For a few hours a week, anyway. I just want to forget…for a few hours a week…please…

The Theoretical Homicidal Bus

I would like, if I may, to put a moratorium on the use of the phrase: “Say you get hit by a bus tomorrow…”

If I’ve heard this once, I’ve heard it a thousand times, always as the beginning of a discussion about contingency plans, or insurance (which I guess is a form of contingency plan in itself). It is, of course, prudent to plan for the absence of key people in the workplace or the family, but…a bus? Really?

Who decided a bus was the go-to instrument of theoretical unplanned absences? Why do we need to conjure such a violent, splattery end for our colleagues and loved ones in order to plan for the future? Is it because being hit by a bus is a realistic enough scenario to be plausible, but not common enough to be completely horrifying? As in, it’s more believable than “Say you’re kidnapped by a gang of sentient CFL light bulbs tomorrow,” but less depressing than “Say you have a fatal heart attack tomorrow”?

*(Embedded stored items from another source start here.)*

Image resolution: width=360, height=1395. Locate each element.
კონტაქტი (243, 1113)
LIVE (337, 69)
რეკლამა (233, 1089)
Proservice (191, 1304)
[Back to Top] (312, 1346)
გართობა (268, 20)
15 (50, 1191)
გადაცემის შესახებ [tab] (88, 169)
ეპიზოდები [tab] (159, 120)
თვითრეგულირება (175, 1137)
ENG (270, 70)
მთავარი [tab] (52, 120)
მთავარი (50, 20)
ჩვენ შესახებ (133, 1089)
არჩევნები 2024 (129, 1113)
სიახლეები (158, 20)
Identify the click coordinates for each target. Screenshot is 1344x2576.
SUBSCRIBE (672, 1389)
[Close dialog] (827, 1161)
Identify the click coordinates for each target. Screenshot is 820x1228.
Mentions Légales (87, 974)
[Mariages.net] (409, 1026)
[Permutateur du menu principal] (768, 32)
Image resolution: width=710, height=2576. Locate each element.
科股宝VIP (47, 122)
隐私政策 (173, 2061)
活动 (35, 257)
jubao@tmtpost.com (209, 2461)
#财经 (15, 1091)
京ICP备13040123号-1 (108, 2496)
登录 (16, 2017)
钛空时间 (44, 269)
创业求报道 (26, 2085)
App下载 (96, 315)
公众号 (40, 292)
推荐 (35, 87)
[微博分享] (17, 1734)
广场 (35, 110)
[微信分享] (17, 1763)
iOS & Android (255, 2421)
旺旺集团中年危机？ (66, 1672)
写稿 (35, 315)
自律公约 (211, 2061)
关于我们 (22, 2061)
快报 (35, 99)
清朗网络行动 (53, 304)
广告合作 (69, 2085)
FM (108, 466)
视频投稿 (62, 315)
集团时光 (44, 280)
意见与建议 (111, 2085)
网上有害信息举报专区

Either way, I don’t much like it. If someone is looking me in the eye and imagining a world in which I am no longer there, I’d rather they assume the event that pulled me away was a happier, less gruesome one:

“Say you run off and join the circus tomorrow…”

“Say you take possession of a small tropical island tomorrow…”

“Say a talent scout sees you singing to the watermelons at the grocery store and whisks you away to Broadway to join the cast of Les Miserapples tomorrow…”

“Say you wake up tomorrow and know exactly what you’re meant to do with your life, and you quit your job on the spot…”

It just seems like a bit of a slap in the face to assume the reason I won’t be around anymore is because I have met my untimely demise, especially through something as stupidly pedestrian as getting hit by a bus*.

I know bad things happen, but could we save the morbid reality for reality, and have a little more optimism in our imaginings? Eh? Please? I would prefer not to be terrified of buses, or as I have come to know them, “Contingency Death Machines**.” That’s all.

* (Only slight pun intended.)
** Still working on the name. Fear of theoretical bus death stifles creativity, you know.